Kameron went to a retreat last Saturday to talk with his fellow classmates and other ministry type adults about confirmation. When I asked him about his day he was pretty nondescript. I went through the usual questions “Did you have a good time” “What did you guys do” – you know the typical questions any parent might ask. He mentioned that they broke into groups to talk about confirmation and what it meant to them. I asked, what does it mean to you? He sighed and rolled his eyes at me and said ‘they asked me why I wanted to get confirmed.” Looking at him, I could tell he was annoyed, but I pressed on, “what did you tell them?” He said “I wanted to get confirmed because both of my parents are confirmed” (sidebar – parents meaning me and Mr. D for anyone that might be confused.) I asked “is that all you said?” Knowing that the catholic church or their ministry type people probably wouldn’t accept that answer. He said “NO” sounding frustrated, “they asked me why I wanted to get confirmed.” (Here comes the big eye roll)….”I told them it was because I wanted to strengthen my faith.”

Sounded pretty good to me, I guess they bought it.

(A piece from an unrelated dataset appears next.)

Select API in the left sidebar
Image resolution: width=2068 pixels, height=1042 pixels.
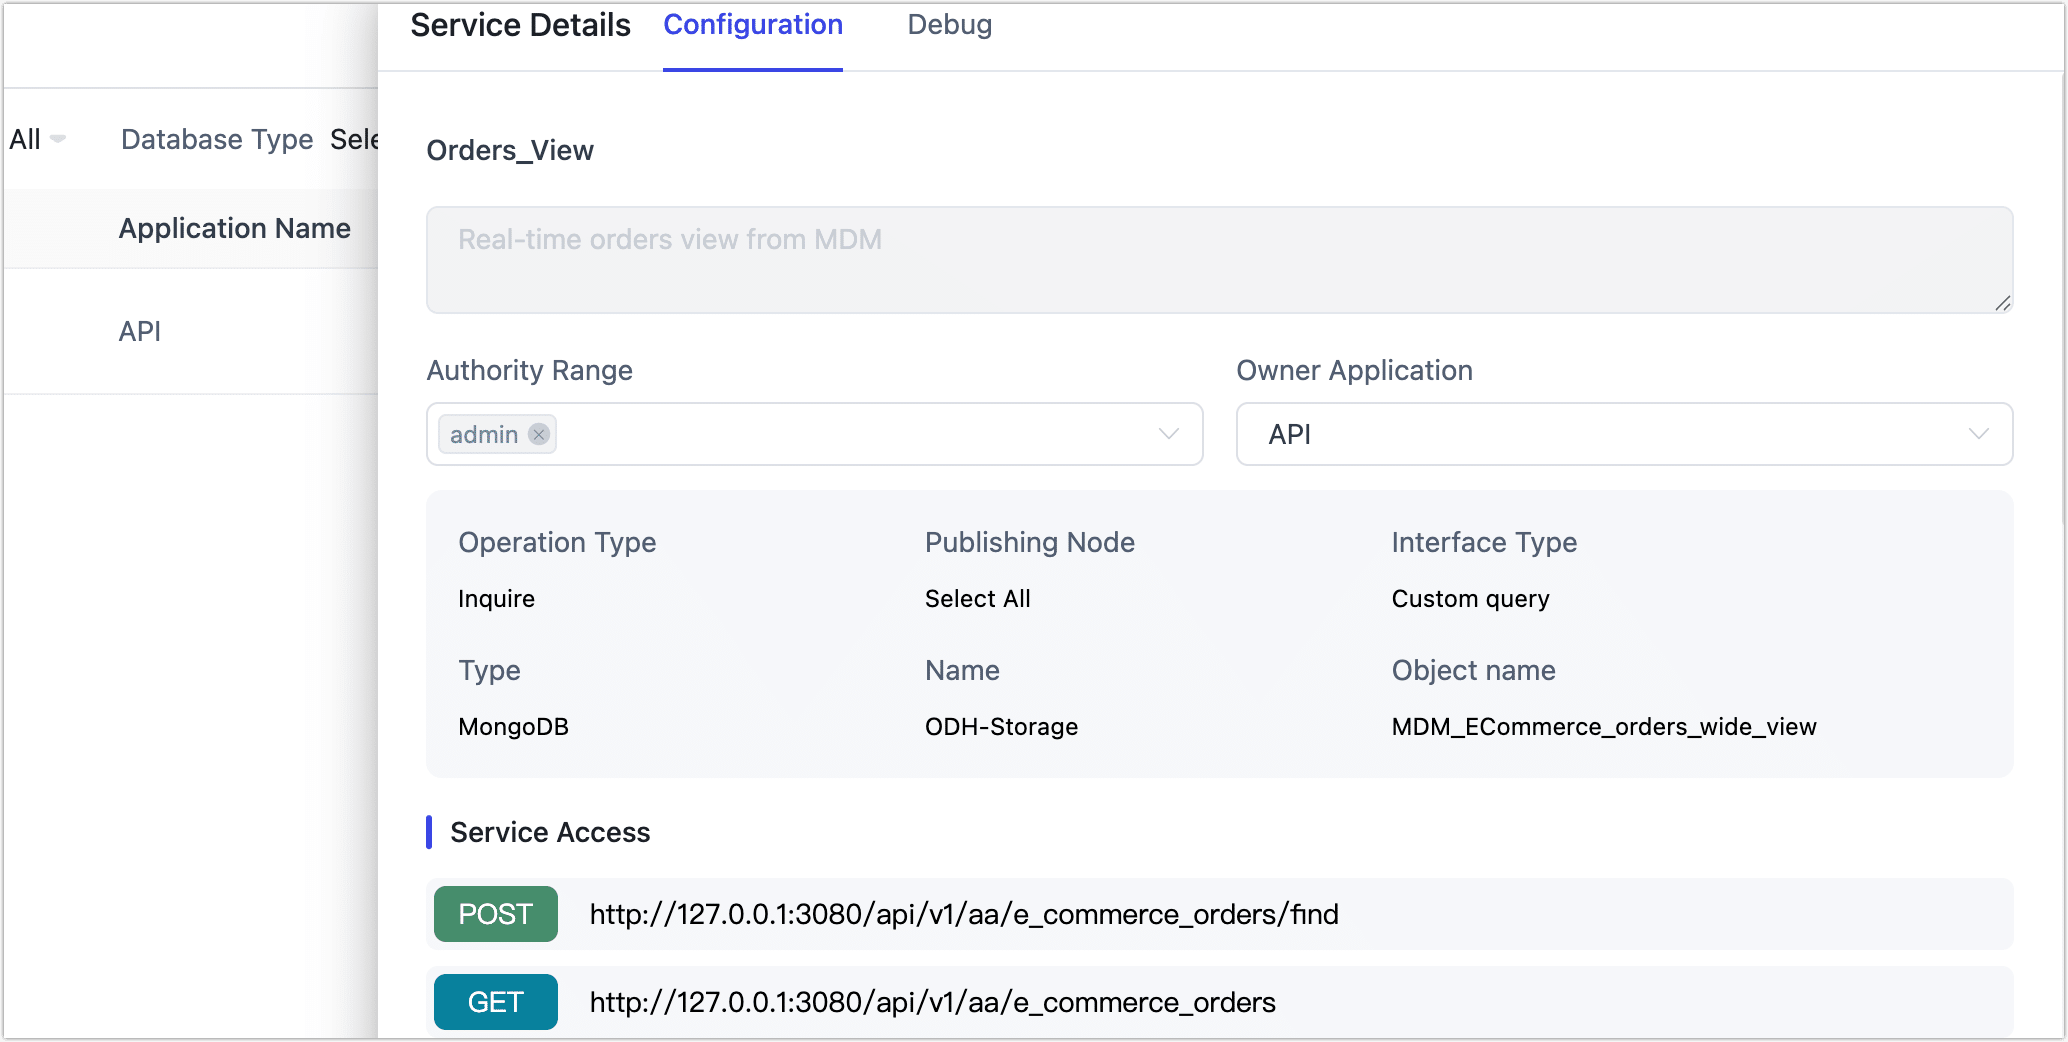tap(138, 331)
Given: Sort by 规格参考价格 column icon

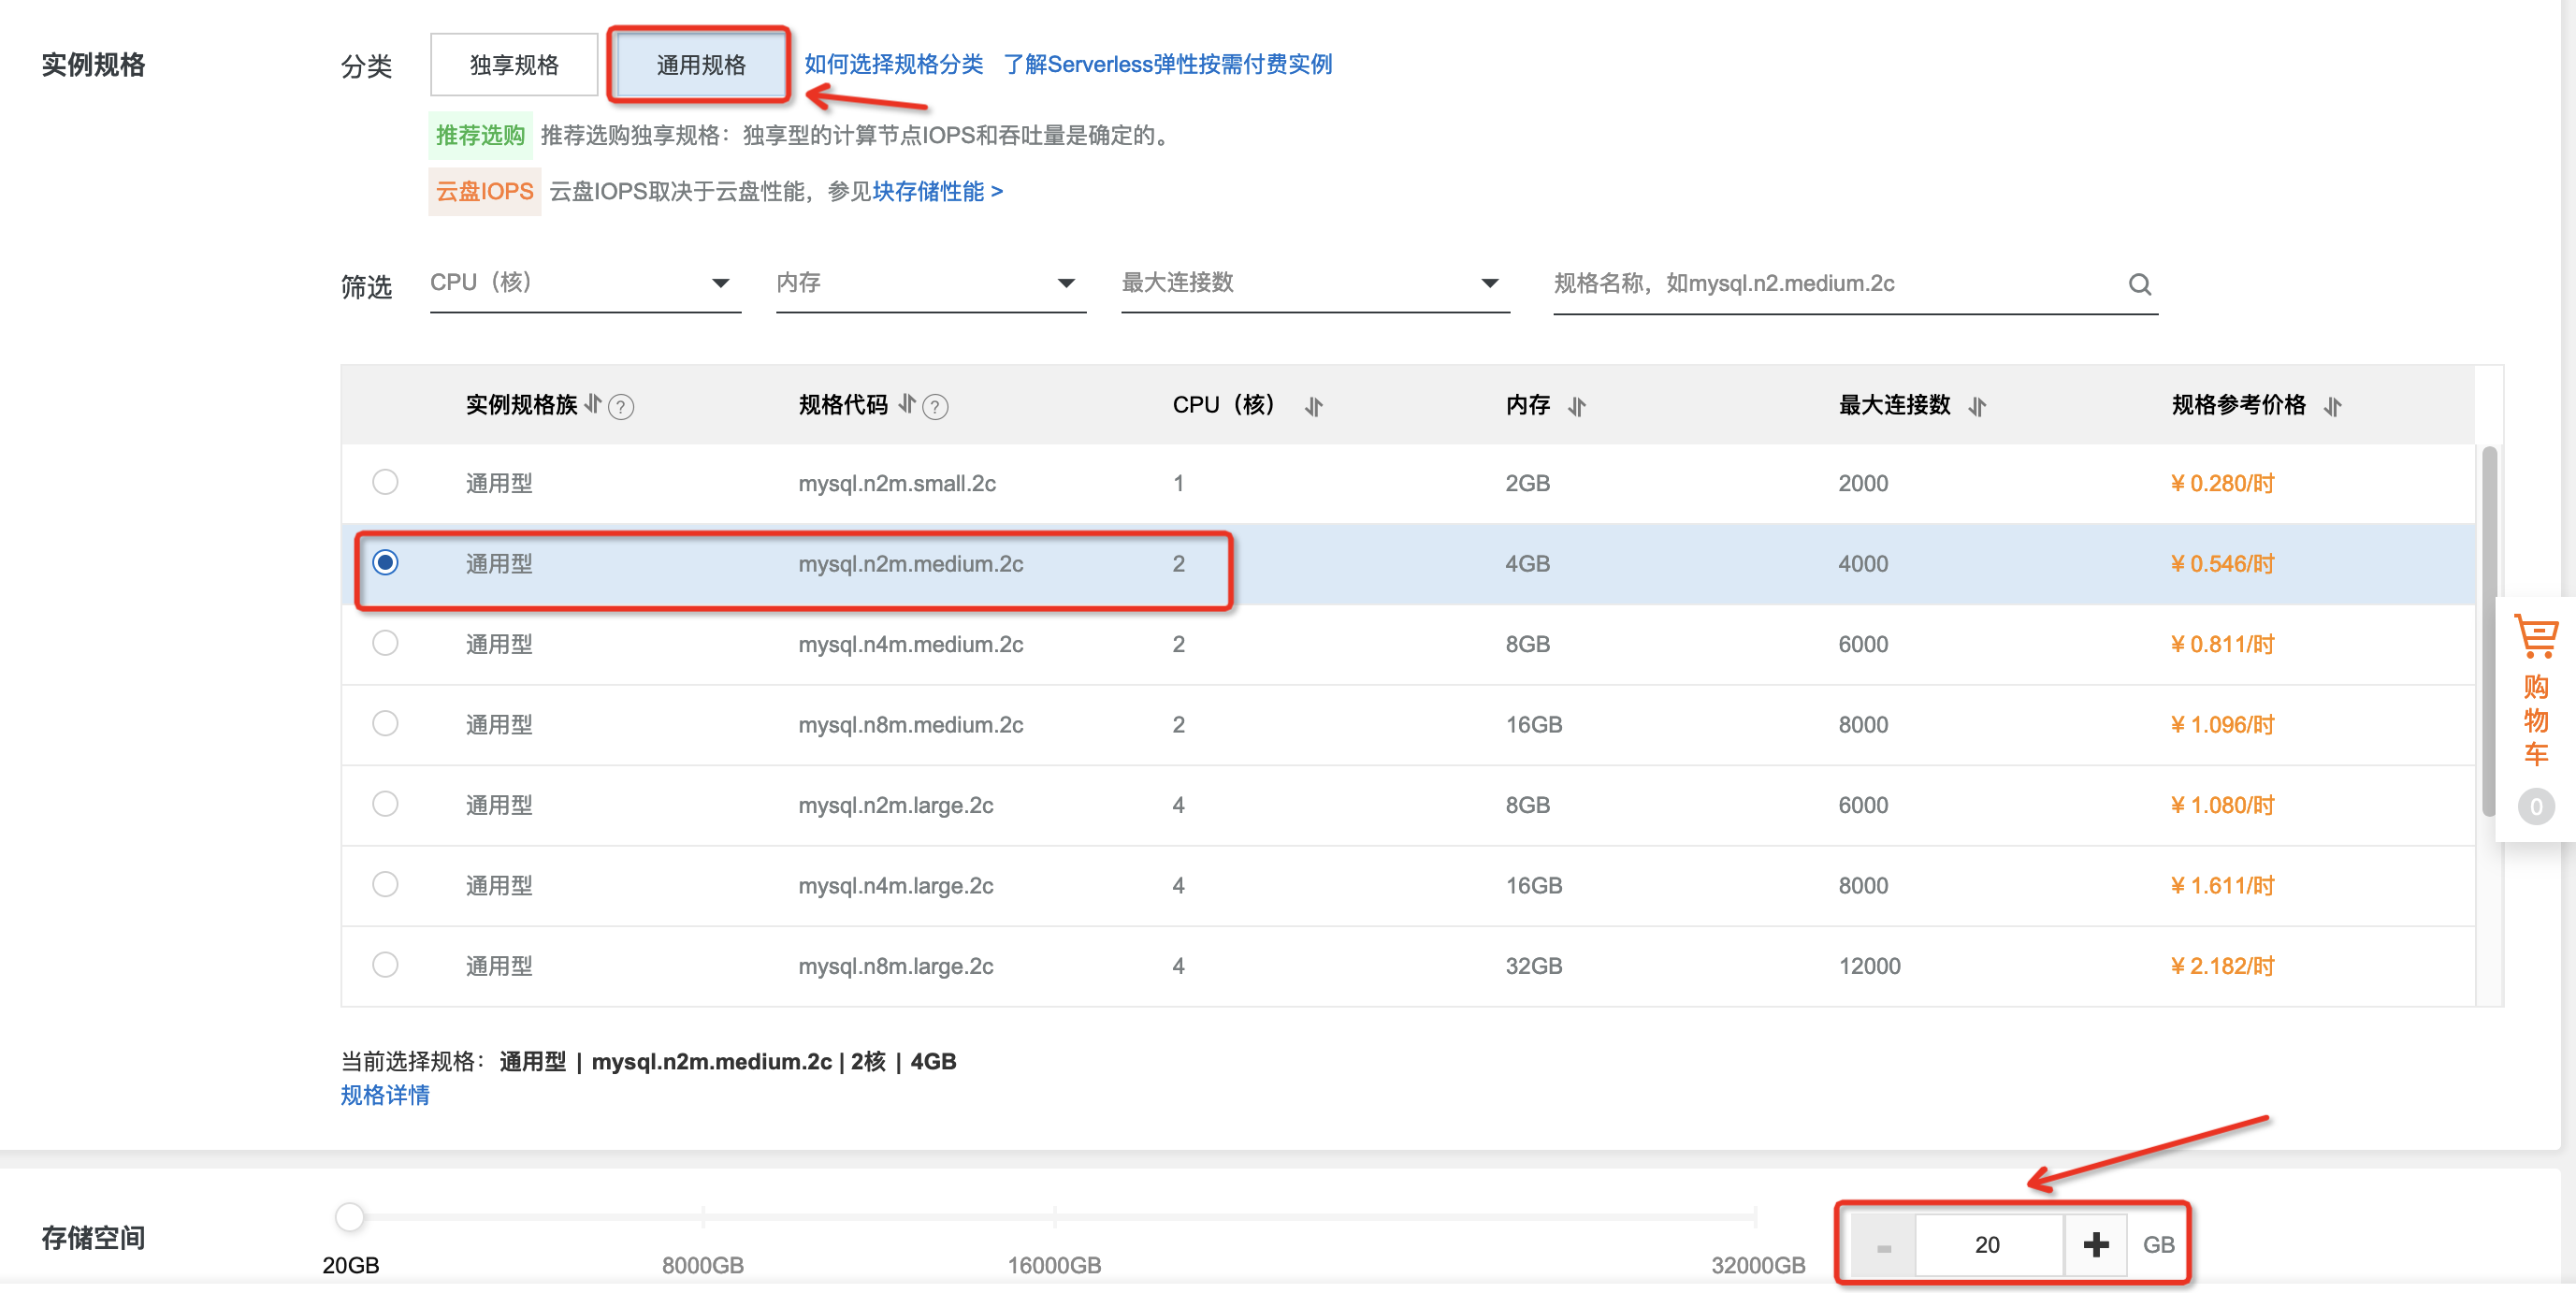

My memory of confirmation was my mom threatening me – “if you don’t get confirmed you’ll go to Broad Ripple High School because I’m not paying the tuition at Chatard unless you get confirmed.” I can remember that conversation like it was yesterday. I’ve never told Kameron that he had to get confirmed or he couldn’t go to Roncalli.

I hope tonight is more about a spiritual thing than a threat. About a year ago I promised Kameron that “we” as a family would go to church more often. I haven’t kept up my end of the bargain. It’s been too hard. I’ve told Mr. D that I didn’t want to sit in the back of the church and cry. I still haven’t found the answers as to why my Dad isn’t with me anymore, and even if someone gave me answers it wouldn’t be good enough.

Maybe I should just sit in the back of the church and cry, someday, but not today.

Today is Kameron’s day, as it should be.